Moral Decision Making and the Bible
Dr. Amy Marga, Assistant Professor of Systematic Theology

Dr. Amy Marga, assistant professor of systematic theology, conducted a workshop that studied various passages in Scripture that offer a moral claim or carry moral weight in human decision making.

There are a variety of means of decision making, both in the time the Scripture was written and in today's world. The purpose of the workshop was to aide in interpretation of the moral claims drawn from the pages of Scripture.

How does the Bible speak to the expectations of moral living and decision making today? From the violent commands of annihilation to simple dietary laws, and examples of times to rejoice and times to help one's neighbor, Scripture is rich with possibility in guiding Christian's moral decisions.

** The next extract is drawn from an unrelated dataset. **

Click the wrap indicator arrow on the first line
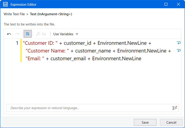Image resolution: width=185 pixels, height=128 pixels. [179, 43]
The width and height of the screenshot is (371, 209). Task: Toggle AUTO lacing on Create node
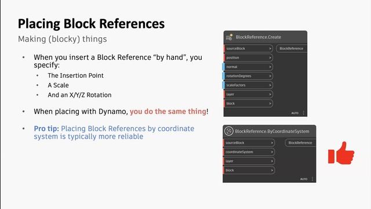click(x=295, y=113)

In order to further study passages of moral living and decision making, consider the following passages. While doing so, think of the moral claims you can draw for your life through study of these Scripture passages:

  • Romans 5:6-8
  • 1 Corinthians 1:20
  • 2 Corinthians 5:17-18

Who's My Neighbor?
Dr. Mary Sue Dreier, Associate Professor of Congregational Mission and Leadership

Who is my neighbor? This is the question congregations and individuals need to be asking themselves as we take a closer look at just who Jesus calls us to serve and engage in the world around us.

This workshop further built on the concept of "neighbor" by considering how congregations might partner with God in the public realm, connecting to and caring for the communities in which God has placed them.

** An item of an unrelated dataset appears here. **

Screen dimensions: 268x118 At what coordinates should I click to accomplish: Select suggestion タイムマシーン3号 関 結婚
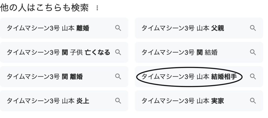[x=199, y=52]
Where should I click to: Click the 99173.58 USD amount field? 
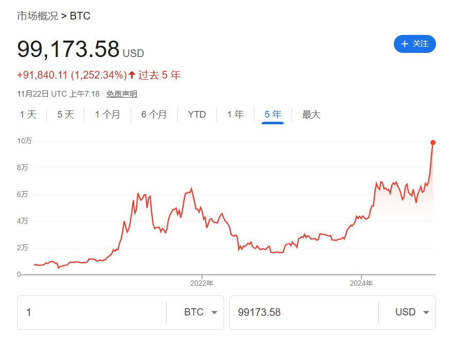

Tips from Mary Sue Dreier, associate professor of congregational mission and leadership, include:

  • Begin to discover how our church might best serve the needs of the community.
  • Utilize the unique skills and experiences of individuals.
  • Work to reconstruct new attitudes and beliefs about the abilities of the church.
  • Work to reconstruct new attitudes and beliefs about the needs of the community.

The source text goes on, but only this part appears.